Recipe-style guide for the per-image / per-class / per-detection / per-pair result tables shipped by ADR-0019. Each recipe is a short heading, a copy-paste snippet, and one paragraph of context. The schema is pinned in ADR-0019 §"Schemas"; the rationale for the deliberately absent per-image AP column lives in why-no-per-image-ap.md. Tables are the extended-API surface; the patch_pycocotools drop-in (ADR-0007) does not gain them.

Quick start

pip install 'vernier[tables]'
from vernier.instance import Evaluator

with open("instances_val2017.json", "rb") as f:
    gt = f.read()
with open("detections.json", "rb") as f:
    dt = f.read()

result = Evaluator().evaluate(gt, dt, tables="all")
print(result.stats[0])       # headline AP, same as Summary.stats
print(result.per_image)      # polars.DataFrame
print(result.per_class)      # polars.DataFrame
print(result.per_detection)  # polars.DataFrame
print(result.per_pair)       # polars.DataFrame

tables="all" requests every table the active build supports. The return type widens from Summary to EvalResult; result.stats is a pass-through that preserves the existing summary-shape API. polars is imported lazily on the first DataFrame attribute access — import vernier does not pay the cost. Pass a tuple (tables=("per_image", "per_class")) when you only want a subset.

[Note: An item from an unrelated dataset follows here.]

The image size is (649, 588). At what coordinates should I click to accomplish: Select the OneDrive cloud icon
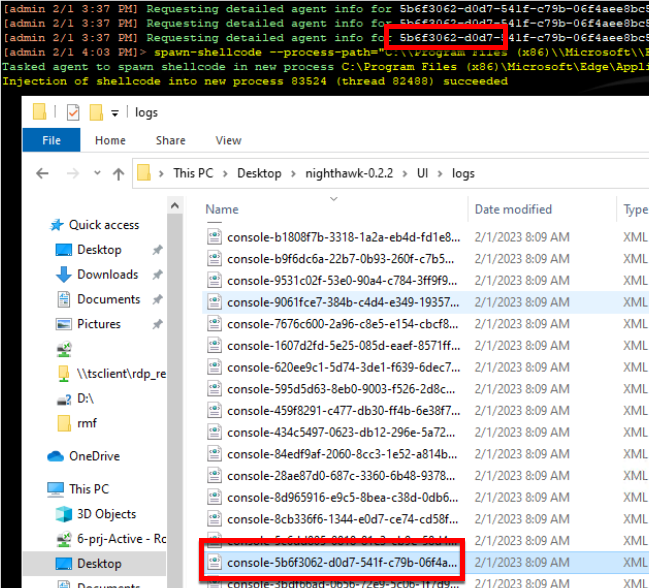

Find the worst-performing images

import polars as pl

worst = (
    result.per_image
    .with_columns((pl.col("fp_at_50") + pl.col("fn_at_50")).alias("err_at_50"))
    .sort("err_at_50", descending=True)
    .head(20)
    .select("image_id", "n_gt", "n_dt", "tp_at_50", "fp_at_50", "fn_at_50")
)
print(worst)

per_image carries TP/FP/FN counts at IoU 0.50 and 0.75. Sorting by fp_at_50 + fn_at_50 surfaces the images contributing most error at the loose threshold; swap in _at_75 for the strict threshold. The table deliberately omits per-image AP; see why-no-per-image-ap.md.

Per-class drill-down

weak_classes = (
    result.per_class
    .filter(pl.col("ap") < 0.3)
    .sort("ap")
    .select("category_id", "category_name", "ap", "ap50", "n_gt", "n_dt")
)
print(weak_classes)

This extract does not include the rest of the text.